The fight against illegal, unreported and unregulated (IUU) fishing – the second area where the G7 can play a decisive role – is a prime example of where a combination of science, technology and international cooperation hold the key to success.
It is well known that illegal fishing is a global threat to food security and small-scale fisheries, and that it robs 26 million tonnes of fish from our seas and $23.5 billion from our economies.
Most illegal operators care as little for the marine environment as they do for the people who work for them. Reports of human rights abuses and links to organized crime are rife. We must mobilise the combined force of the world’s governments and multilateral institutions to quash this scourge.
We have the tools to make illegal fishing history. In 2016, the FAO Port State Measures Agreement entered into force as a binding international treaty aimed at denying illegal fishers access to ports and markets. Advances in science and technology allow real-time tracking and monitoring of vessels. More and more seafood retailers are on board. Now we need the combined political will to get the job done – and the world’s wealthiest and most influential states can lead the way.
The Port State Measures Agreement needs to be scrupulously implemented and ratified by all states. We should also lead by example by enforcing strong national seafood traceability standards, and create partnerships with developing countries to accelerate the transfer of vessel monitoring technologies to regions where the IUU fishing risk is highest.
This is a cross-border problem that needs open source solutions.
IUU fishing has no place in our ocean, in our ports or on our plates.
Third, and perhaps most urgently, we need to protect the most vulnerable and precious areas of our ocean, to allow biodiversity to replenish and build resilience.
For decades, scientists have been calling for marine protected areas to cover at least 20% of the ocean. The world met them halfway with the Aichi Biodiversity Target to achieve 10% protection by 2020. But, just two years from the deadline, still only 7% of the ocean is protected.
There is still time to meet the Aichi target by 2020 and to give an unequivocal sign that the world is serious about protecting our oceans.
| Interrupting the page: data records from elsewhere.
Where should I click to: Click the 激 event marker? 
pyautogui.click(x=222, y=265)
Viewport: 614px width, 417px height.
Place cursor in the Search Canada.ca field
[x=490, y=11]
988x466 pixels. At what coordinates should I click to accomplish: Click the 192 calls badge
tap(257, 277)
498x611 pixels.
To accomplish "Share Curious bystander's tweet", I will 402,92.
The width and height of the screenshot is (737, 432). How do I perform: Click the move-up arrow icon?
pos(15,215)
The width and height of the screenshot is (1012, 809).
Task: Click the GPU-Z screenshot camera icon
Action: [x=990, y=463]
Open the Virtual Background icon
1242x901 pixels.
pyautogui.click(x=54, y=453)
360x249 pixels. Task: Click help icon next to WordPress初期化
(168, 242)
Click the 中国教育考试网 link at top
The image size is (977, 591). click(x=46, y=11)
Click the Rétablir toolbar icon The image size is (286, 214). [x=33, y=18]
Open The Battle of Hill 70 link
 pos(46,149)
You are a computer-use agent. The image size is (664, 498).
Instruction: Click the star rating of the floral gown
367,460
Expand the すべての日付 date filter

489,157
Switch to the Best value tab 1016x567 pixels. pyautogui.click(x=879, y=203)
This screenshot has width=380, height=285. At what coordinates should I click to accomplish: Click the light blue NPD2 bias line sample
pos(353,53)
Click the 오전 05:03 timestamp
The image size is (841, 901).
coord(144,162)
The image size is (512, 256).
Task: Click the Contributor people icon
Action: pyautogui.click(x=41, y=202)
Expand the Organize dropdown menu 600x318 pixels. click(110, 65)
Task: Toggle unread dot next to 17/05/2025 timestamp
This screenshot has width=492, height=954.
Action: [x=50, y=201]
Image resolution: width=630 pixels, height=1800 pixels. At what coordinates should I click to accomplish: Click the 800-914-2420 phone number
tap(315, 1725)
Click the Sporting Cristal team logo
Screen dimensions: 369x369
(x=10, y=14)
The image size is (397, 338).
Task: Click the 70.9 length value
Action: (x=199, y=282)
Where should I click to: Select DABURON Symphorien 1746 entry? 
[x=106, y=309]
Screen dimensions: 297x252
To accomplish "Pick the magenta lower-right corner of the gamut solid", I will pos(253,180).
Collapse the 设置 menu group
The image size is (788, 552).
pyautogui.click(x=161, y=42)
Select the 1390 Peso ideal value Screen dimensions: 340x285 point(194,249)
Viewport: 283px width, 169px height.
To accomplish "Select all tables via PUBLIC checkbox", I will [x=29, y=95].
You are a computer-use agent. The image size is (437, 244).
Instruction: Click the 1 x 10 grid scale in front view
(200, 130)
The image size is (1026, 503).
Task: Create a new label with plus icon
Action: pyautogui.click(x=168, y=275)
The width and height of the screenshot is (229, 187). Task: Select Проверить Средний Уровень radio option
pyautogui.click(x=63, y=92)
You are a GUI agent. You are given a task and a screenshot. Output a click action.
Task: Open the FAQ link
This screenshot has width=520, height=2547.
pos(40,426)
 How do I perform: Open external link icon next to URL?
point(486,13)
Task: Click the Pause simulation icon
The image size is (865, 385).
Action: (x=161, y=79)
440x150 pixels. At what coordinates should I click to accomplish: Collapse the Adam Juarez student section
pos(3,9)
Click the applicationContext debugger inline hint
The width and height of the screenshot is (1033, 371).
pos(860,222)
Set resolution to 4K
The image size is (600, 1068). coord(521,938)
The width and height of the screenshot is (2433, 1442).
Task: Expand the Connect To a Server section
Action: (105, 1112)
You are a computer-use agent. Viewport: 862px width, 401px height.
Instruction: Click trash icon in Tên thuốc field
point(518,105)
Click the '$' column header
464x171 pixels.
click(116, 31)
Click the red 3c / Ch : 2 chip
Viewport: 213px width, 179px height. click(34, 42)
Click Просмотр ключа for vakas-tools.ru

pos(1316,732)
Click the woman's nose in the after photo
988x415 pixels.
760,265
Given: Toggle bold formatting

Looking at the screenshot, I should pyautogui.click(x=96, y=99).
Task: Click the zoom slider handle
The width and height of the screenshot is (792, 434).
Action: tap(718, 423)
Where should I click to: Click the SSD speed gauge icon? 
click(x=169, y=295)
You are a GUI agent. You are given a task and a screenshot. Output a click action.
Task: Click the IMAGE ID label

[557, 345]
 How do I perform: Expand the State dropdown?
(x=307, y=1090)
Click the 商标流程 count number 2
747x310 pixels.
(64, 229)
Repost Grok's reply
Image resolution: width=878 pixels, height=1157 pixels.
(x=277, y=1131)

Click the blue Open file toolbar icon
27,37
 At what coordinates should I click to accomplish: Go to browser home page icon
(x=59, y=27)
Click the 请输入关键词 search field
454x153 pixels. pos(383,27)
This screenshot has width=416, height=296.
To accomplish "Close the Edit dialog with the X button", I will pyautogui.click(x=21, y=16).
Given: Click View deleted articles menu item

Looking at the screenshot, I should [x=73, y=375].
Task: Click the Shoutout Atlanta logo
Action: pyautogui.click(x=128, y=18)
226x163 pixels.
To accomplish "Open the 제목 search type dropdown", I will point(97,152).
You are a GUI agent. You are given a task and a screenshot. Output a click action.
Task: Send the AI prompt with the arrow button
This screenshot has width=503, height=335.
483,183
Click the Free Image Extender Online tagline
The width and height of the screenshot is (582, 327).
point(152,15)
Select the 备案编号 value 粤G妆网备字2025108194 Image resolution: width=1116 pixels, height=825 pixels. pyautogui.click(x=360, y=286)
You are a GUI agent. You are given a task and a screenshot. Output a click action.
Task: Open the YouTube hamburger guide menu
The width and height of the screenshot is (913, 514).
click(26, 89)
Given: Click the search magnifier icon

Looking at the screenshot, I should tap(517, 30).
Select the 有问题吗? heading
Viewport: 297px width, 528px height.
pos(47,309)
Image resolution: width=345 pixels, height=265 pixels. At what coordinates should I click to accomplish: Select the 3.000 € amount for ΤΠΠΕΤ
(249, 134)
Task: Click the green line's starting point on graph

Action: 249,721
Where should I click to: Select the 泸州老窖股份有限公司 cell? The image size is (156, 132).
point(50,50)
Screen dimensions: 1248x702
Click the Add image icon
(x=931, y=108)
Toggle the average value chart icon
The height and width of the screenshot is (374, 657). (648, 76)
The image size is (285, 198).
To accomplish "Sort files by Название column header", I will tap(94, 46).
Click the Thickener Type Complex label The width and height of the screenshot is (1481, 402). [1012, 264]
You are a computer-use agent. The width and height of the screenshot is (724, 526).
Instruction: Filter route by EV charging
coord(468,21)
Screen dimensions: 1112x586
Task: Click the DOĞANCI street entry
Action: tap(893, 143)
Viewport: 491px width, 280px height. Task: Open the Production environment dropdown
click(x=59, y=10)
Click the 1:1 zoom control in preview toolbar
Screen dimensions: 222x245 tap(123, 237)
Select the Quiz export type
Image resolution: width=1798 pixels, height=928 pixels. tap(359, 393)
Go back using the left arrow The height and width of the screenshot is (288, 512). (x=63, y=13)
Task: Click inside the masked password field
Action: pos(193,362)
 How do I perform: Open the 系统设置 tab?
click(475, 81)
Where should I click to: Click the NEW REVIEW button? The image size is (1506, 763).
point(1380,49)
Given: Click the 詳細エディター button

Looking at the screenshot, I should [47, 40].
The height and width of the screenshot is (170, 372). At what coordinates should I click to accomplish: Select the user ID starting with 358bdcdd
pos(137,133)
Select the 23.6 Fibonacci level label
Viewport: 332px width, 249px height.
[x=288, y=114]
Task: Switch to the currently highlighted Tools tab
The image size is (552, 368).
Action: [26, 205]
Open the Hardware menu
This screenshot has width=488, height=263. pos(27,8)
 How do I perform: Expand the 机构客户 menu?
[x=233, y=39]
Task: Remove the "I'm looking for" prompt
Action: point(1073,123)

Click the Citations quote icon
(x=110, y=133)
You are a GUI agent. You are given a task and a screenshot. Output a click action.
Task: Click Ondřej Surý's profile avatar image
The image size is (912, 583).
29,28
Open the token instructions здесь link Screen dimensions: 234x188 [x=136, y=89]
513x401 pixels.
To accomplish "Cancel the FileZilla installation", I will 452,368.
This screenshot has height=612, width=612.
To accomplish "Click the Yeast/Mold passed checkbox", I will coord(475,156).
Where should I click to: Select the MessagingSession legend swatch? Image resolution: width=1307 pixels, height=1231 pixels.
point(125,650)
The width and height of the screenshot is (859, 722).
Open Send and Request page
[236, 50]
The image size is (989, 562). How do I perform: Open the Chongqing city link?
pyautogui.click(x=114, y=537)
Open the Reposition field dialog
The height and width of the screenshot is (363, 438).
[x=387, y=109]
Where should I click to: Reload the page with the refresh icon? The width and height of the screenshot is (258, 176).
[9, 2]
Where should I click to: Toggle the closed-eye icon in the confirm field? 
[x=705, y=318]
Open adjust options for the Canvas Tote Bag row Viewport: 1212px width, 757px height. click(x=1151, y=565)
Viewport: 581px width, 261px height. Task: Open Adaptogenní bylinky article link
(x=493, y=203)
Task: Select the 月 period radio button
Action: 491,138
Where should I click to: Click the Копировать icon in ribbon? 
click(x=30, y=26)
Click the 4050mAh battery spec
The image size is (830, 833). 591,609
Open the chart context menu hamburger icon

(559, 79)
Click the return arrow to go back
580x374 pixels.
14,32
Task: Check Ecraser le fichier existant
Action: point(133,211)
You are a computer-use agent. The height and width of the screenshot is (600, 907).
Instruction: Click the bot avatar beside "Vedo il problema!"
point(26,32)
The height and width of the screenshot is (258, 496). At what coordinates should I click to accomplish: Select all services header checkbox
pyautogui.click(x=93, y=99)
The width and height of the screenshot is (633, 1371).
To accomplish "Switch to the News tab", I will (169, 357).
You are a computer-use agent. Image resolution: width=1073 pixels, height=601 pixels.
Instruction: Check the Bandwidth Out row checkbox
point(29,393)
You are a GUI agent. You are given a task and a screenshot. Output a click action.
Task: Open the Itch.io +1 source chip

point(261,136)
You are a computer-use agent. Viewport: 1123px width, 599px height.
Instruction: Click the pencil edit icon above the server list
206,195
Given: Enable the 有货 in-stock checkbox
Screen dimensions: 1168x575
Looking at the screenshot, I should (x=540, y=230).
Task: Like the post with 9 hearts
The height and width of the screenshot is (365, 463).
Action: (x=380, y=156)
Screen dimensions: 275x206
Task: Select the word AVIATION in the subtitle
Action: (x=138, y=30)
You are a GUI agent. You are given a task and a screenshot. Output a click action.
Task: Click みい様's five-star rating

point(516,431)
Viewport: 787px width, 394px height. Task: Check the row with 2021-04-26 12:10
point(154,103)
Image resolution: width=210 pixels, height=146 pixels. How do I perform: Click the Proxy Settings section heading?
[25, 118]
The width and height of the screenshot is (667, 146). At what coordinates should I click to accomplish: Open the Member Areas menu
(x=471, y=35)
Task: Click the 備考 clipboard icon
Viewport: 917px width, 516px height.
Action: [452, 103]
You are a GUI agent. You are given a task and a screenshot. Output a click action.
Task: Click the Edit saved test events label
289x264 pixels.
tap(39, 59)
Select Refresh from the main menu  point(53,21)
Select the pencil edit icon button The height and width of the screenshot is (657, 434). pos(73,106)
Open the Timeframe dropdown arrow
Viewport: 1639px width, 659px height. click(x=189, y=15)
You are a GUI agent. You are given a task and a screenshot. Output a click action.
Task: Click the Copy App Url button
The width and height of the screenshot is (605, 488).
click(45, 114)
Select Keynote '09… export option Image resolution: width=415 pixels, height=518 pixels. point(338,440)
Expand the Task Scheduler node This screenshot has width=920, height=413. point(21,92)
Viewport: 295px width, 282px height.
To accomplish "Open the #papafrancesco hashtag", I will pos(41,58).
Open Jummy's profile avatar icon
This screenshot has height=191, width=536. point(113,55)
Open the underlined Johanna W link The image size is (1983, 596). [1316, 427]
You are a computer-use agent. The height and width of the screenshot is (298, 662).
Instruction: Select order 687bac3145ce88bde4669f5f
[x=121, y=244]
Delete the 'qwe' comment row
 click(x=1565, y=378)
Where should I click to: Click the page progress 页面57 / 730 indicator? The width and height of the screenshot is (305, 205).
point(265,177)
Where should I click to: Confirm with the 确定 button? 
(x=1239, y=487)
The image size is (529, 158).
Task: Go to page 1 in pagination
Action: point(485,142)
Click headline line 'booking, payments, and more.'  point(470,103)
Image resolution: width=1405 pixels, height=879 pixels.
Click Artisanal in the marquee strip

The G7 states command vast areas of the ocean in their Exclusive Economic Zones and have huge influence in regional bodies, including in the Antarctic and Arctic.
Beyond nations’ territorial waters, the high seas languish in a totally unprotected, lawless state, exposing our greatest natural heritage to unchecked exploitation. But, here too, we have an immense opportunity for change.
States have just begun formal negotiations of a new High Seas Treaty, which is intended to include agreements on how to protect and share the bounty of the sea bed and create mechanisms for establishing marine protected areas on the high seas.
Creatures and substances found in the deep sea are being investigated for treating cancer, cystic fibrosis and Alzheimer’s Disease, and could even provide a solution to the global crisis of antibiotic resistance.
The new treaty is essential if we are to explore these still mysterious resources and ensure the benefits are equitably shared among the global community.
The G7 nations should champion a strong High Seas Treaty, and proactively push for it to be agreed by its 2020 deadline. A chance to protect half the planet is not to be squandered.
The next two years promise to be a turning point for ocean recovery – if we raise our ambitions and make the right choices. With these three steps forward – scientific advancement and solidarity, eliminating IUU fishing and expanding ocean protection – the G7 can use its combined power as a force for positive change on a planetary scale that will be felt at a very human level.
Many of us working in the ocean world can already feel the winds filling the sails of change, and eagerly await mobilization of more concrete actions, policies and partnerships for a healthy, and wealthy ocean.